I should make clear that any perceived 'doomandglooming' is entirely piss-taking.
I'm minded to think that out of all the various physical and psychological mechanisms that might contribute to someone in their 30s/40s/50s finding climbing / weights to feel harder this year compared to 5 or 10 years ago, 'molecular ageing' is a long way down the list of most likely mechanisms. Impossible to prove against though, and it's always good to have another arrow in the excuse quiver.
Or what Duncan said.
Literally the second fucking line in my first post
I've noticed an accelerated decline in my strength over the last year - worryingly more than I'd expect.
I don't know all the mechanisms. I just know what actually happened to me. If there are alternate explanations for "steady gentle decline - major drop in mid 40s - steady gentle decline" then maybe they will be useful to know about (yes, I know "mental health problems" and "quarry cleaning fatigue" have been covered but the former doesn't have a clear cut correspondence nor explain the fluctuation in declining, and the latter has been resolved).
As for excuses, the net effect is the opposite. There's a _possible_ explanation for both a major drop AND for no future major drops occurring for quite a long time. That is a strong motivation to keep what I'm doing, i.e. trying as hard as I can to reduce the intermediate gentle decline in that quite a long time.
Or what I said to Duncan.
When I have done things semi-regularly, I have regularly obtained poor results.
Also in my first post:
My previous experience is: If I go to the gym sporadically, but maintain a good level of activity with climbing days out, indoor walls, and other stuff, I can get back into gym lifts pretty quickly - I don't progress nor get near PBs without more regularity, but I regain previous norms well with just a bit more regularity.

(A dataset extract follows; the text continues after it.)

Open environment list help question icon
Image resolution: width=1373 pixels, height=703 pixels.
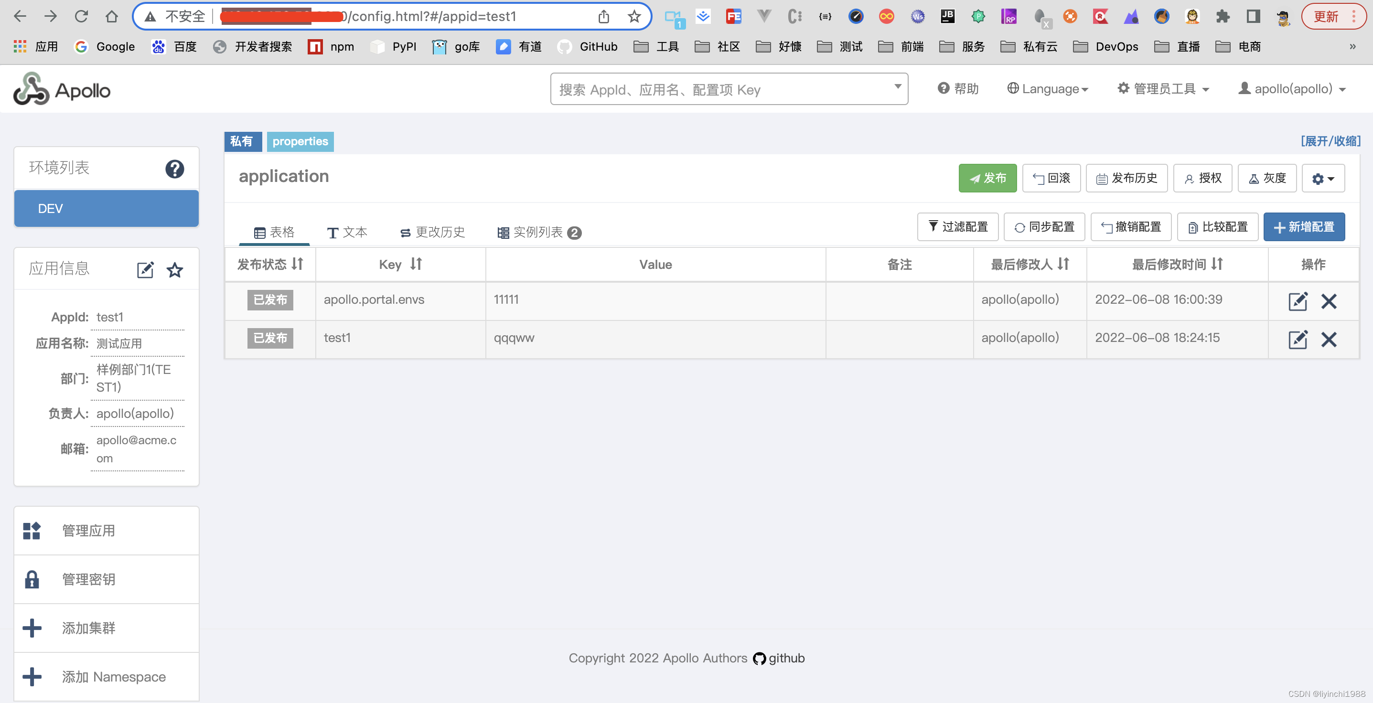pos(174,169)
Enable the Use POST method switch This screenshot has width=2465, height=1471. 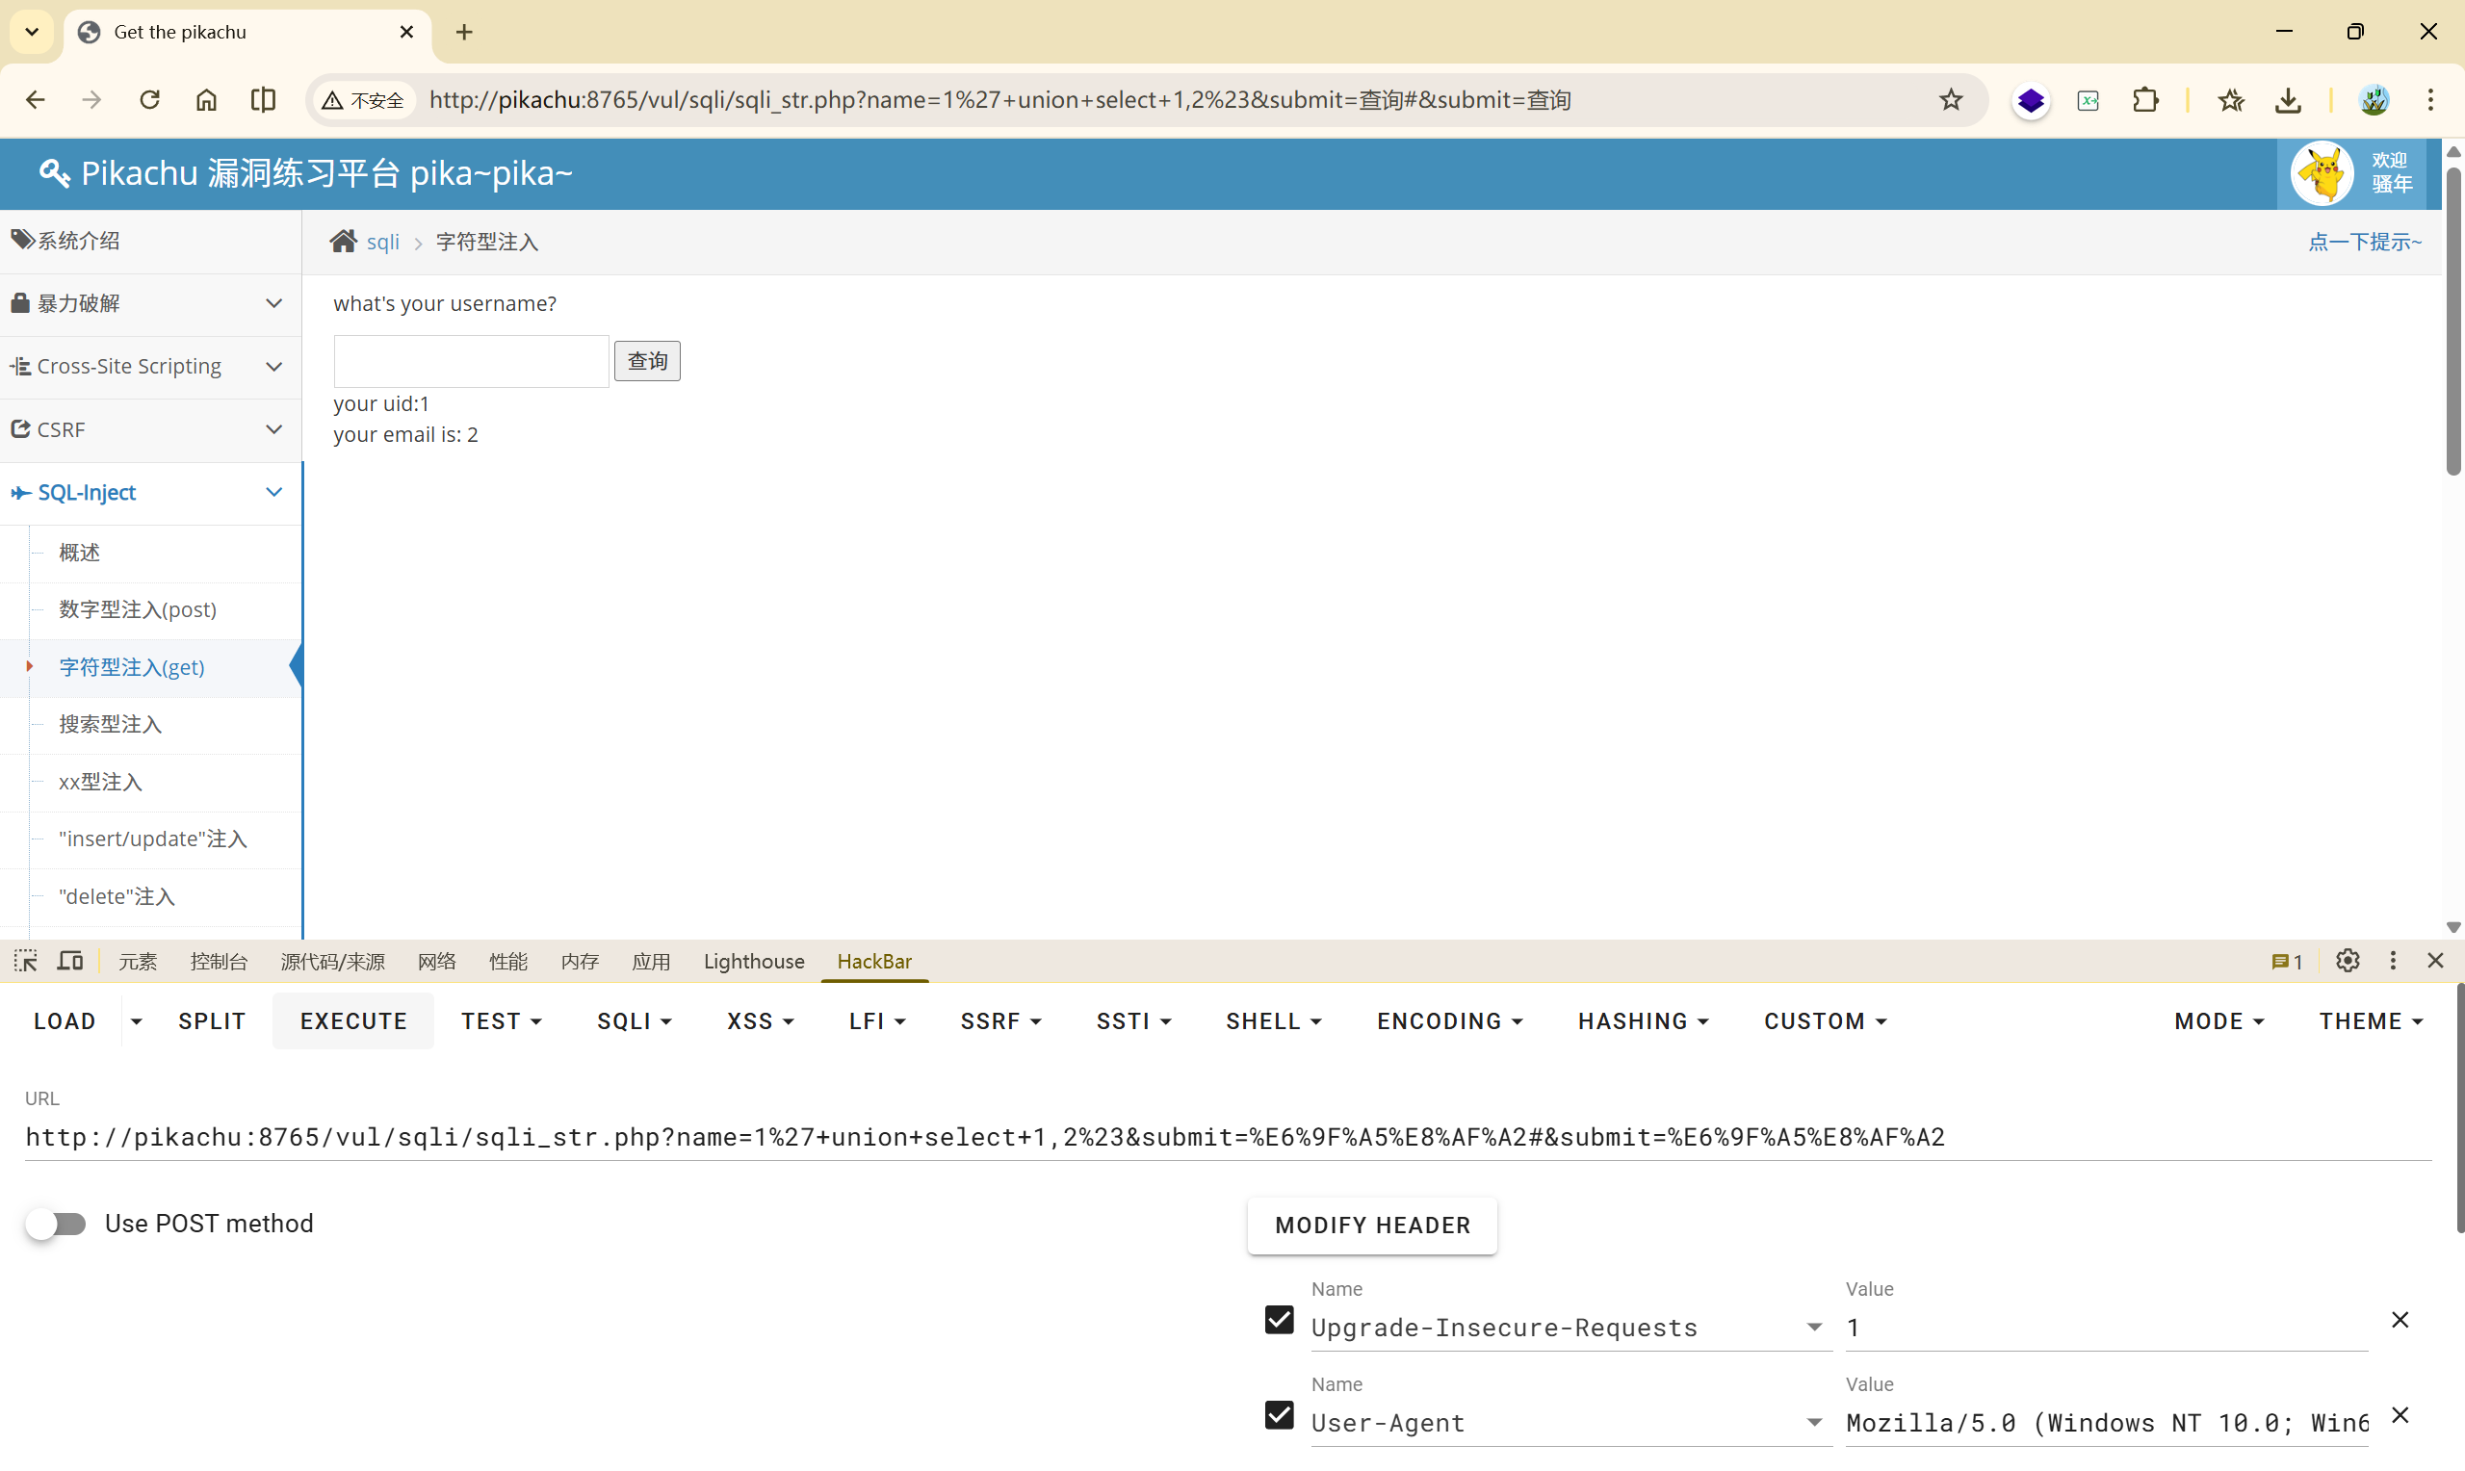[56, 1223]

And my current experience is, the semi-regularity has got me to hold steady(-ish) at the new low level. In the context that is a good result not a poor result.
Also in terms of regularity, if it's a choice between 3 gym sessions and 1 wall session a week, or 3 wall sessions and 1 gym session a week - I'm going to choose the latter. Too much gym regularity would lead to fatigue for climbing and possible bulking up, as well as missing on the pleasure and social benefits on the wall regularity. So I have to get the balance right for me. Which does include going to the gym - and aiming to do it more over this winter (possibly could be persuaded for a 2/2 balance...).